** What the exercise asks **
Each line below from the "The height and" line through the "Viewport: 840px width, 1104px" line, those two included, must be restated word for word; the pictures must not be.

** Material provided **
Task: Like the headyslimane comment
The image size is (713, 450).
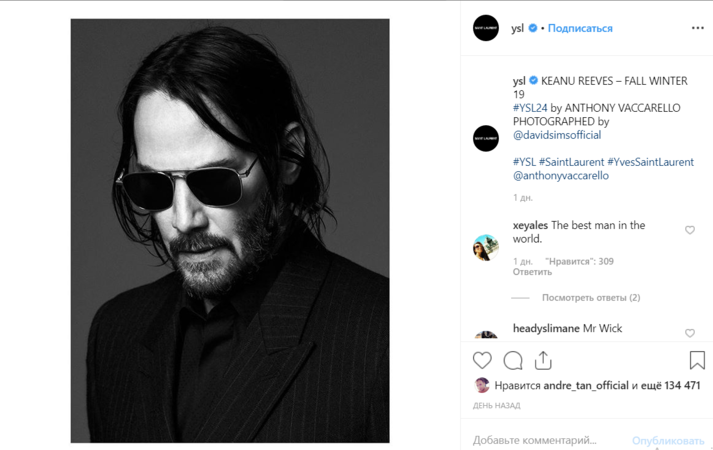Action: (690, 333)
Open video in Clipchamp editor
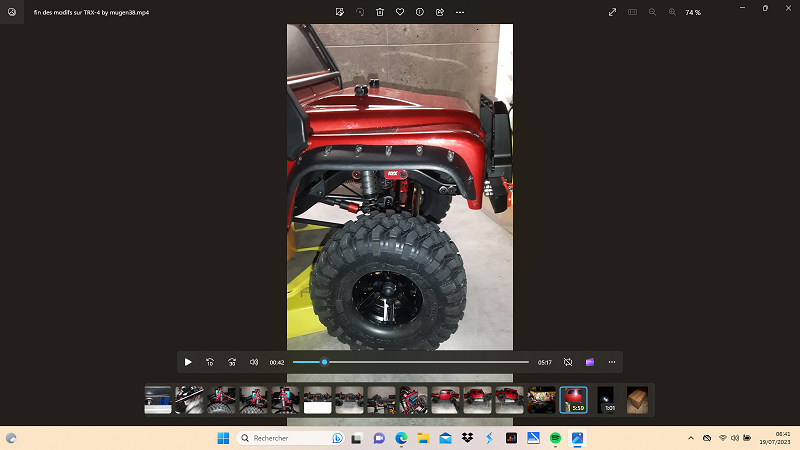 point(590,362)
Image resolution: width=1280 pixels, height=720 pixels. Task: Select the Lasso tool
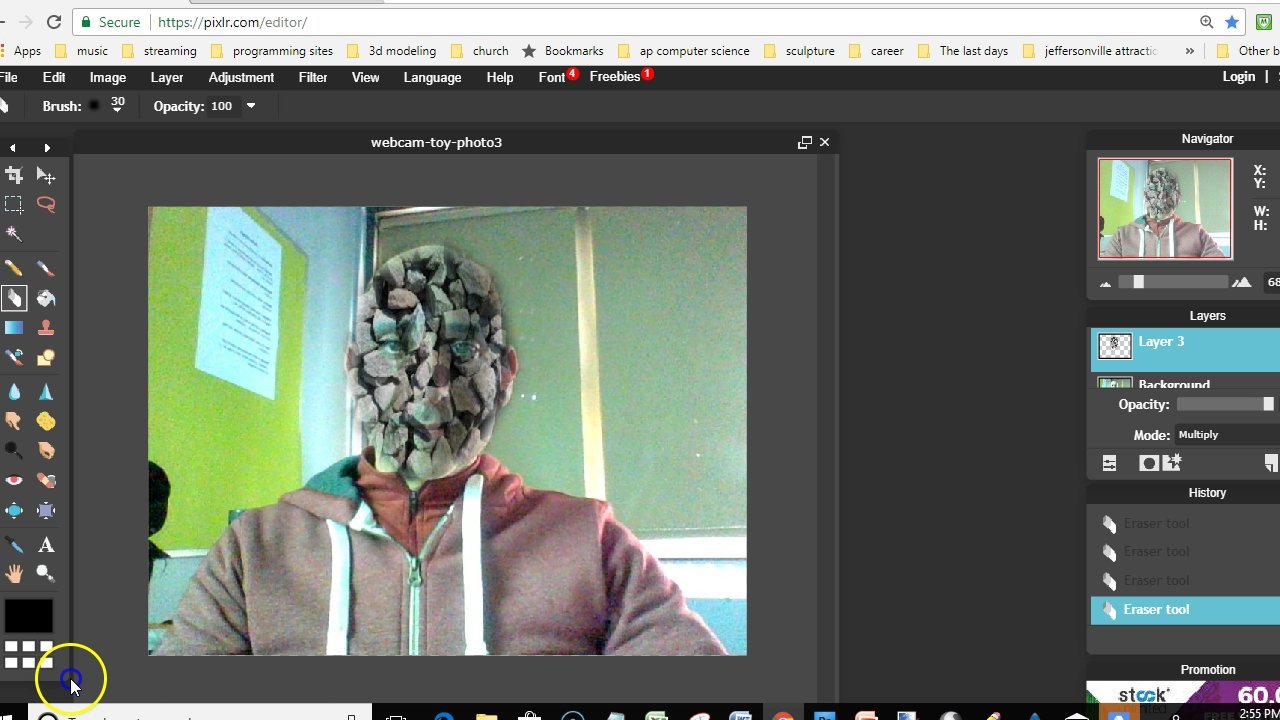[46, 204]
==
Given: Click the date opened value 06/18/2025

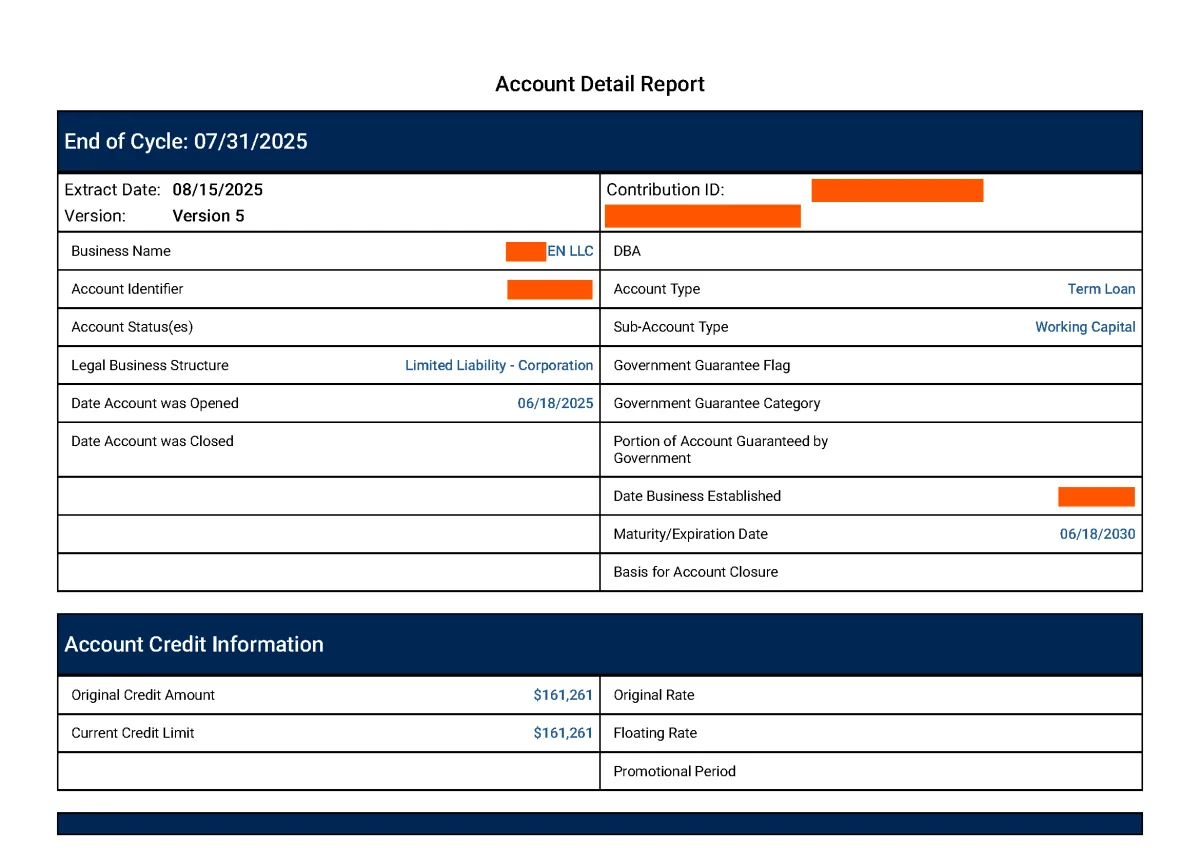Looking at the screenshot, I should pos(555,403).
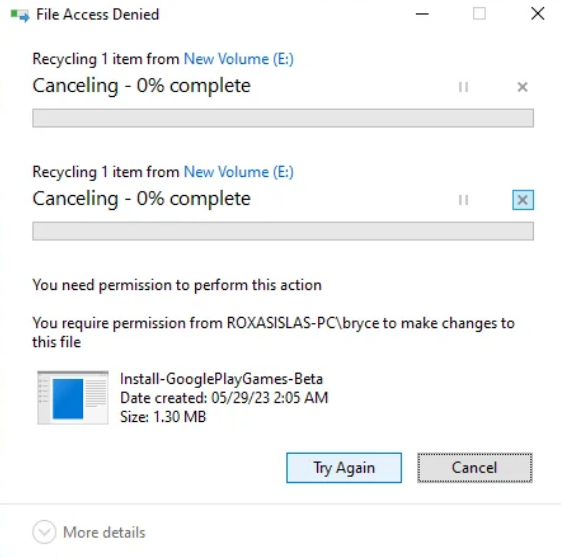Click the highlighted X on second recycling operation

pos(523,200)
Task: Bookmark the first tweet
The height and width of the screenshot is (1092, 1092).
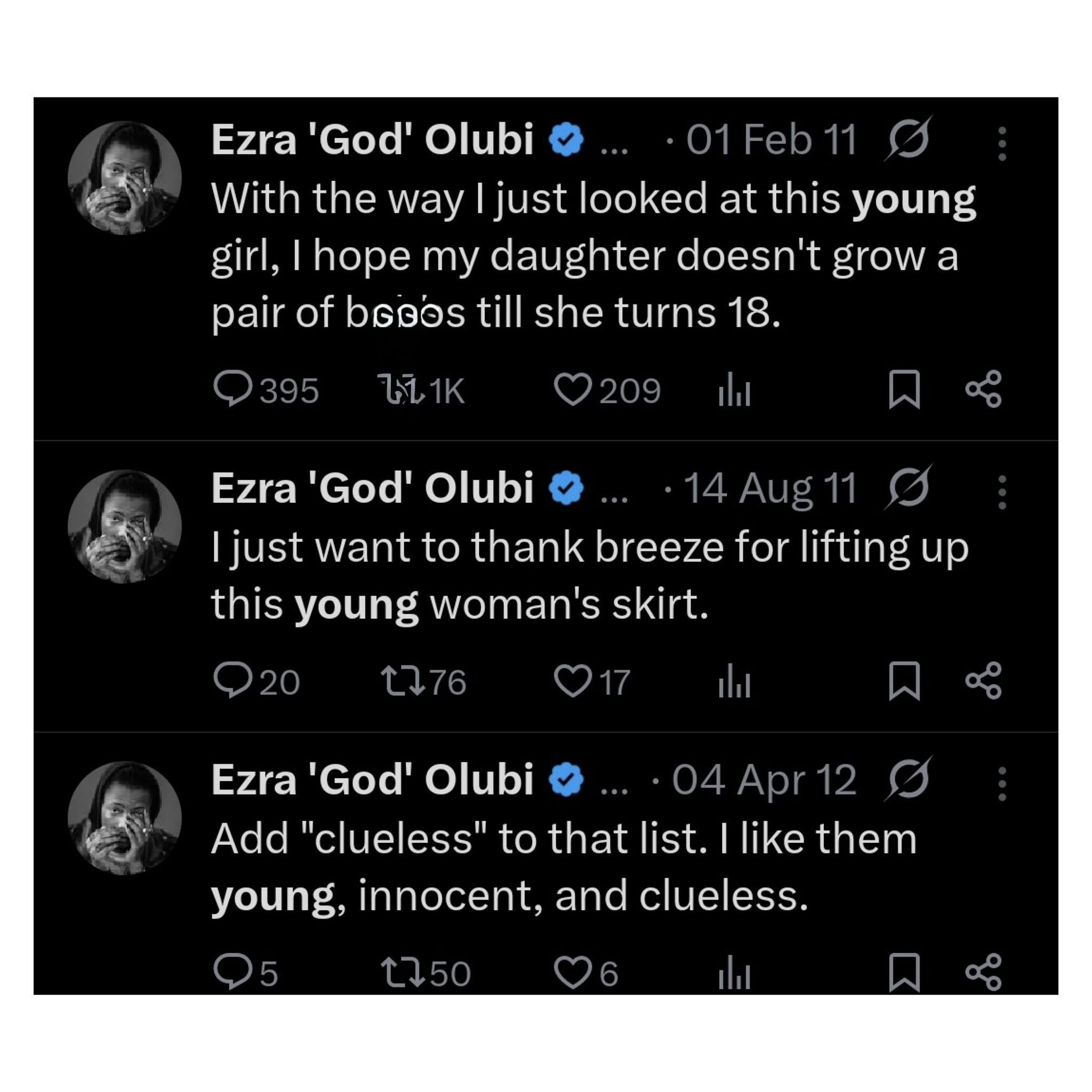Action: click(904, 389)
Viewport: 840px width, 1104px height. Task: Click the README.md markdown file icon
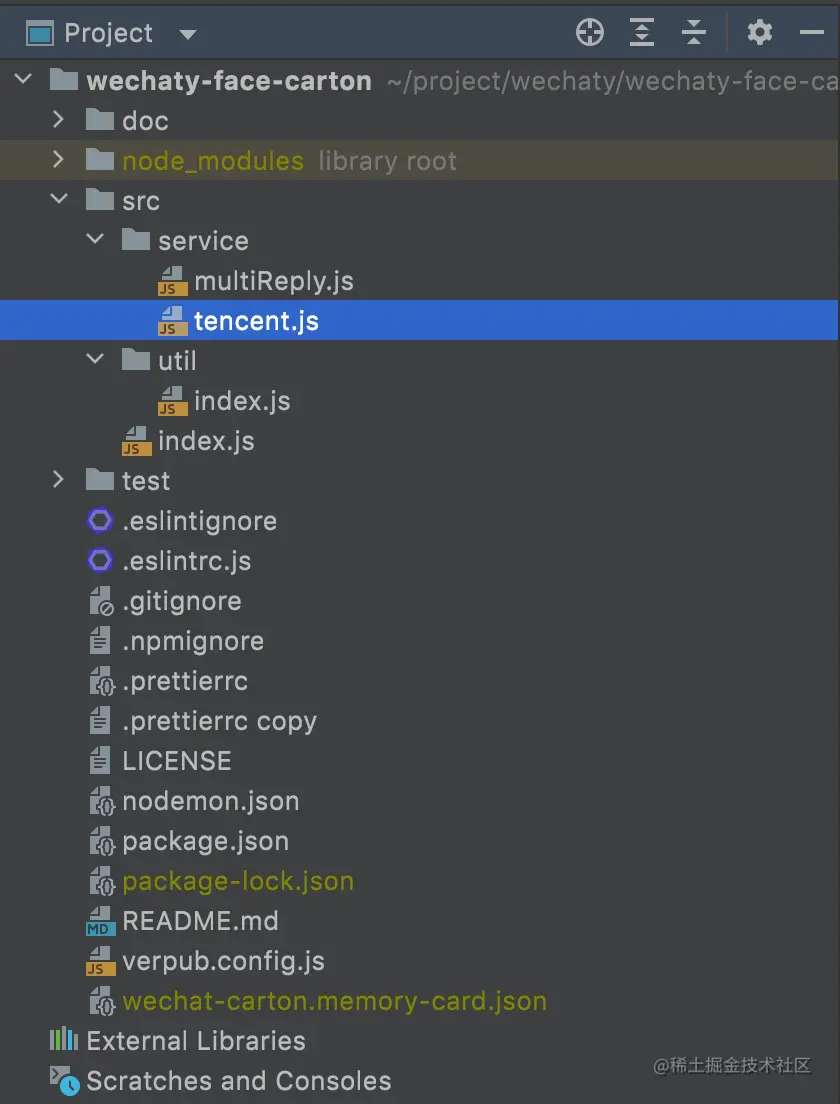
...
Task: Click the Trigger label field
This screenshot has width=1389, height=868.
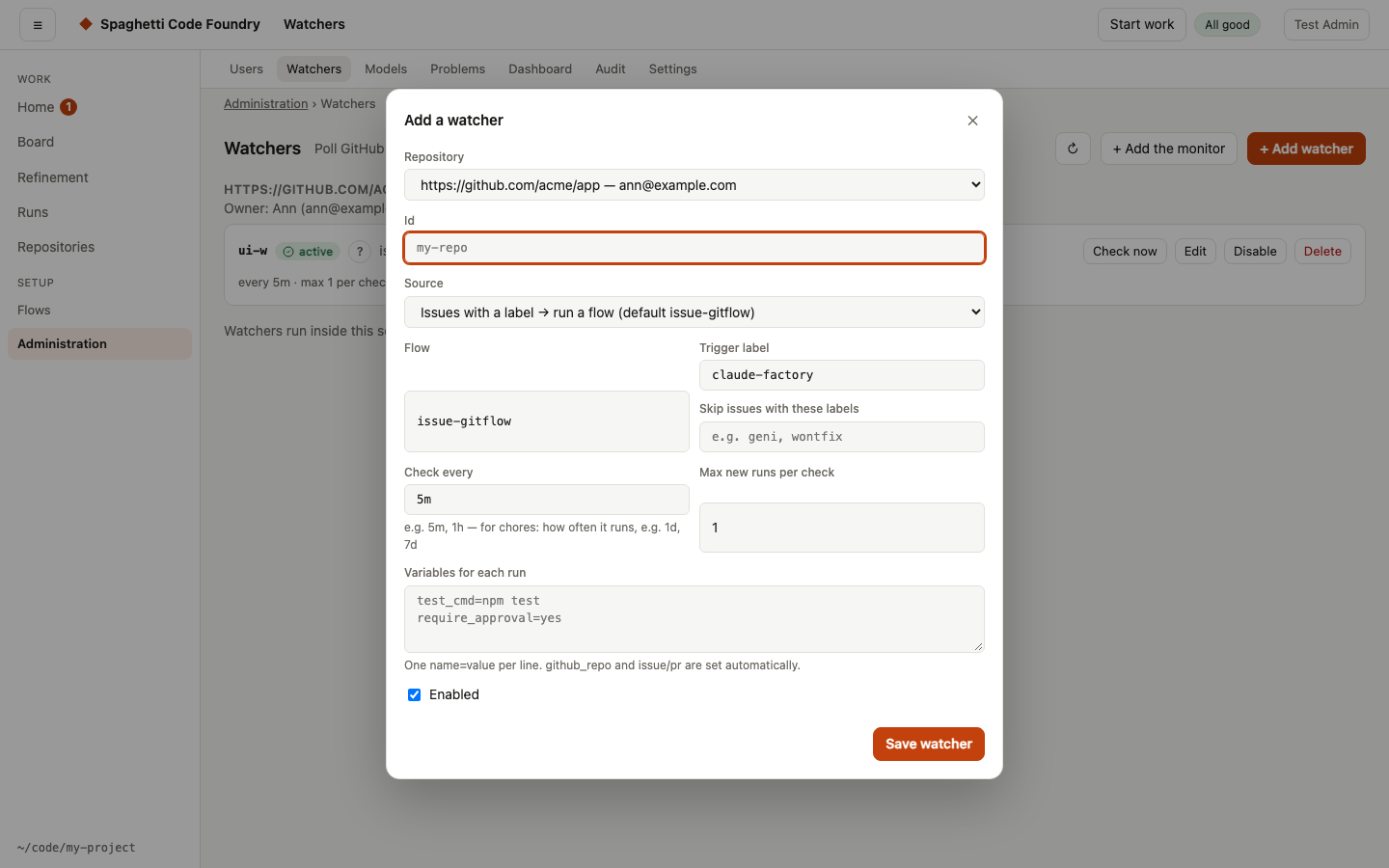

** Answer box **
The height and width of the screenshot is (1092, 1092).
Action: click(904, 389)
Viewport: 840px width, 1104px height. Task: Click the README.md markdown file icon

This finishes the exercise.